=== Begin Enclosure ===

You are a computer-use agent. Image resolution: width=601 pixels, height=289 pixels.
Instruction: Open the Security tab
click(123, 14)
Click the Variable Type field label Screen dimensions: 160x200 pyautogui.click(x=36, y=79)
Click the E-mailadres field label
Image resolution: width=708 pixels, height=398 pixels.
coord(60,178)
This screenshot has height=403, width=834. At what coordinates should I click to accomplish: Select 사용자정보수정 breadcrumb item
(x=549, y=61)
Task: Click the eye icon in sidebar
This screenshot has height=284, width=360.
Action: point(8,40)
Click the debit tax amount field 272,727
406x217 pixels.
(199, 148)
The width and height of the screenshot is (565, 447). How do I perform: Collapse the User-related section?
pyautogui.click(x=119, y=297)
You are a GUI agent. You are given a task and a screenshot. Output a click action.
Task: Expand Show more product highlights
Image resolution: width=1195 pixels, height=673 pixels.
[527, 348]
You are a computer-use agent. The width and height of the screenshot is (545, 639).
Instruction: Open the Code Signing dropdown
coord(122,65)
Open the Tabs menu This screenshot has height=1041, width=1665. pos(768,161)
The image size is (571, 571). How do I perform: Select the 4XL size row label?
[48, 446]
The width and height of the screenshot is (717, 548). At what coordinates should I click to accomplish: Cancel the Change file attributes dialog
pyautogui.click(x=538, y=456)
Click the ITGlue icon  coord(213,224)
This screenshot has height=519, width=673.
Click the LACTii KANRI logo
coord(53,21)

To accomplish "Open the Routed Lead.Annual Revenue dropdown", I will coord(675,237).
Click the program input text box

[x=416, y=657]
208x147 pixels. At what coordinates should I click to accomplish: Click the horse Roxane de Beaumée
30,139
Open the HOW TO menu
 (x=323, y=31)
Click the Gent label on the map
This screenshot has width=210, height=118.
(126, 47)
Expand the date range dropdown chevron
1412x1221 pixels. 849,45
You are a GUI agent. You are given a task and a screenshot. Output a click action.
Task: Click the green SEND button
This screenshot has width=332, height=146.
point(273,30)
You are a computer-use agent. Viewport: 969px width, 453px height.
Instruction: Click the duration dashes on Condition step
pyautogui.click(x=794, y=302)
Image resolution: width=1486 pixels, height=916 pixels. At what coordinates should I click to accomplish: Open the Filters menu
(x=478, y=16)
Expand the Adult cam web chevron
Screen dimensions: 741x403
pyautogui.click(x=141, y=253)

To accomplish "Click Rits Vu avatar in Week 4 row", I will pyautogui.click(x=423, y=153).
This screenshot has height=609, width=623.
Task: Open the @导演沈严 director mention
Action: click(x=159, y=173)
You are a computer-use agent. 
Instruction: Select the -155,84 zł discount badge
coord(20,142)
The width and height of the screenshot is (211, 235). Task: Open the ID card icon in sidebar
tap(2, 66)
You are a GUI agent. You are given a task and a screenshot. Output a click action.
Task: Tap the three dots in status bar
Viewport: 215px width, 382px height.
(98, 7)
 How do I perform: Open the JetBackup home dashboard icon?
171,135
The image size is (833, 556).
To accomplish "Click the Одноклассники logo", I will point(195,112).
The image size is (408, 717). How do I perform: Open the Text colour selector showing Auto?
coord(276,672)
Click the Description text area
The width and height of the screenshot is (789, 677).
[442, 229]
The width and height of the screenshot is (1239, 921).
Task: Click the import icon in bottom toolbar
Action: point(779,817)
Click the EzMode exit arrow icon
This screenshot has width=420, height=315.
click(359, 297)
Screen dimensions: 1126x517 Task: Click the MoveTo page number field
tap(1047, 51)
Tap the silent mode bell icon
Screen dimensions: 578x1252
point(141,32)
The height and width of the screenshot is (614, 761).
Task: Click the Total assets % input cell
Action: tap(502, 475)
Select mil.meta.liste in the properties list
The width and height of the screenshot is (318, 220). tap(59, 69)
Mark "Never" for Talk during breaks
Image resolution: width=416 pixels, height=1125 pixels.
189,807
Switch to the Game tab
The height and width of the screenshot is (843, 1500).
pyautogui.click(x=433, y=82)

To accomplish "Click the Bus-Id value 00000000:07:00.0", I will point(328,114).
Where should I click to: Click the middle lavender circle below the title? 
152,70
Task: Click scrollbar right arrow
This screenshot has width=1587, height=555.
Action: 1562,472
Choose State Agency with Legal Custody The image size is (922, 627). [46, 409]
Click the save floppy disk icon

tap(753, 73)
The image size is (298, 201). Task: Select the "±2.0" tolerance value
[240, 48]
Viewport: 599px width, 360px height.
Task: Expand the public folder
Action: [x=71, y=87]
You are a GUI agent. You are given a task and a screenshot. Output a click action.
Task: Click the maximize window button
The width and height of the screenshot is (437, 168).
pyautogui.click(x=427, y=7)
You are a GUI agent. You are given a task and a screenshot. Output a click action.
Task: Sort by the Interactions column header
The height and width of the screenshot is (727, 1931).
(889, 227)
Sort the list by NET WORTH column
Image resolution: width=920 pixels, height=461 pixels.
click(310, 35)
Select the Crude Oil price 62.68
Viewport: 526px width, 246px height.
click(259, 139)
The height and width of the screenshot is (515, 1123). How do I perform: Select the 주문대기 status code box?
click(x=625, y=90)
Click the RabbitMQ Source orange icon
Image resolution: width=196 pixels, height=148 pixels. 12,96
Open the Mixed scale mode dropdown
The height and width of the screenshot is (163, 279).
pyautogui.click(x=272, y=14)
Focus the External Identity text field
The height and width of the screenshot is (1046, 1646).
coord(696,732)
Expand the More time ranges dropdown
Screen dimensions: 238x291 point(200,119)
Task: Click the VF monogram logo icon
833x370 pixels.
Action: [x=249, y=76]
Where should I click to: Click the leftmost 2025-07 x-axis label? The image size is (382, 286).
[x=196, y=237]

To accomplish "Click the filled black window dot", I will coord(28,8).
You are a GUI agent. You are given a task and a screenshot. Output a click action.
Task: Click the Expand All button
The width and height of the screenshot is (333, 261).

=== End Enclosure ===

• **Instructions to follow**
All lines of the material that contain the string "window" are to be copied.

• **Task answer**
Task: Click the maximize window button
To accomplish "Click the filled black window dot", I will coord(28,8).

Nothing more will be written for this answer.